IPA's have had a rapid rise in Australia over the last 5 years, and naturally has resulted in differing riffs on the style, the West Coast IPA has captured the attention of most hop heads. But another version has recently been making its own case for recognition, the New England IPA. Some have hailed it the HAZE CRAZE
Our very own PROVIDENCE is all about the late additions of hops in the brewing process. Enough in the whirlpool to get plenty of flavour but not too much of the bitterness to keep it very drinkable.
Then just for the shear fun of it we double dry hop the brew, once at the beginning of fermentation and then again at the end to give it the pungent juicy tropical aromas that this style is known for. Pours extra hazy pale straw with creamy white head and mouthfeel to match.

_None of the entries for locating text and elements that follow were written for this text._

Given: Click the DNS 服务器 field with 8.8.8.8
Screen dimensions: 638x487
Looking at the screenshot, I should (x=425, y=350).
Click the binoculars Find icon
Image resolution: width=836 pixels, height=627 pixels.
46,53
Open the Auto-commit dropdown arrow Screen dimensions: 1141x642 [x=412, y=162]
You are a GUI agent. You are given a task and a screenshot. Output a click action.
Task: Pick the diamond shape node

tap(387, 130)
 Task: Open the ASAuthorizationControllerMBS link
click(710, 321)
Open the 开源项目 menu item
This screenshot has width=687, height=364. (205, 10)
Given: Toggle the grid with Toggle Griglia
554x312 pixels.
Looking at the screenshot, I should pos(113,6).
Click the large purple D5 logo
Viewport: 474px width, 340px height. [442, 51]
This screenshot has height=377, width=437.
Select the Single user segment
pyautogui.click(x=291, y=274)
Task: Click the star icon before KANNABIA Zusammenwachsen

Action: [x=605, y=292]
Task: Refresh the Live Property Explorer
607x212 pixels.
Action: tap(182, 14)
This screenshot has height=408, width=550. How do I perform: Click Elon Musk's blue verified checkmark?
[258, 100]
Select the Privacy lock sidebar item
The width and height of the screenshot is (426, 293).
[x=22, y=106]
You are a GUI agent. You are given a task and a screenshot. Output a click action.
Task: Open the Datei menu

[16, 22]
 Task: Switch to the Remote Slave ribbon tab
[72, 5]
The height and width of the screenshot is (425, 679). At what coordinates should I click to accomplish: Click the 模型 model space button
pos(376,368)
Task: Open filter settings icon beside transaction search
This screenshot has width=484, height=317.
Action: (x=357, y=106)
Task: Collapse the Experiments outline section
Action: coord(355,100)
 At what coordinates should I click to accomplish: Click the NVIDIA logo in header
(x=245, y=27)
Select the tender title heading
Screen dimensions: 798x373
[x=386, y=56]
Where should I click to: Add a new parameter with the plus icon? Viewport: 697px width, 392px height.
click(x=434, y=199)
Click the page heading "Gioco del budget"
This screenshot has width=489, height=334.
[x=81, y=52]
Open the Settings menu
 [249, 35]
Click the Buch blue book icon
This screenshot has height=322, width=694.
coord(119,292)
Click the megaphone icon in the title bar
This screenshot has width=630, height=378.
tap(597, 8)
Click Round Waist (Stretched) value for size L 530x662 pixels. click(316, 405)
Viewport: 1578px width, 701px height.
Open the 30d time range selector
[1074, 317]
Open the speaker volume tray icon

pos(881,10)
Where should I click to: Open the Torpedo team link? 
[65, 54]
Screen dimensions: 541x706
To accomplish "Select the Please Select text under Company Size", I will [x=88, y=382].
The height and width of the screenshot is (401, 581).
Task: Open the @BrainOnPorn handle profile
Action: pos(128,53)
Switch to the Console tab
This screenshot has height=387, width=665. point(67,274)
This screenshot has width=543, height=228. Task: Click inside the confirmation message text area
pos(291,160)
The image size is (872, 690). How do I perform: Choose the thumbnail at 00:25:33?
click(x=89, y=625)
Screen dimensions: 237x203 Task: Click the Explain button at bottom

New England IPAs are beers that are purposely hazy or cloudy, which can give these brews a smooth, creamy mouthfeel – a departure from the light/dry mouthfeel you often get with West Coast IPAs – with little to no hop bitterness at the end utilising hops that impart a tropical, juicy sweetness rather than the bitter, passionfruit or citrus-y flavours West Coast IPA lovers have come to expect.
This new style all started with Heady Topper, the cult beer made by The Alchemist Brewery in Vermont, USA.
The first brewers to embrace this new version of IPA were fellow Vermonters, a fact that has caused many to lobby for the style to actually be named Vermont IPA instead of New England IPA.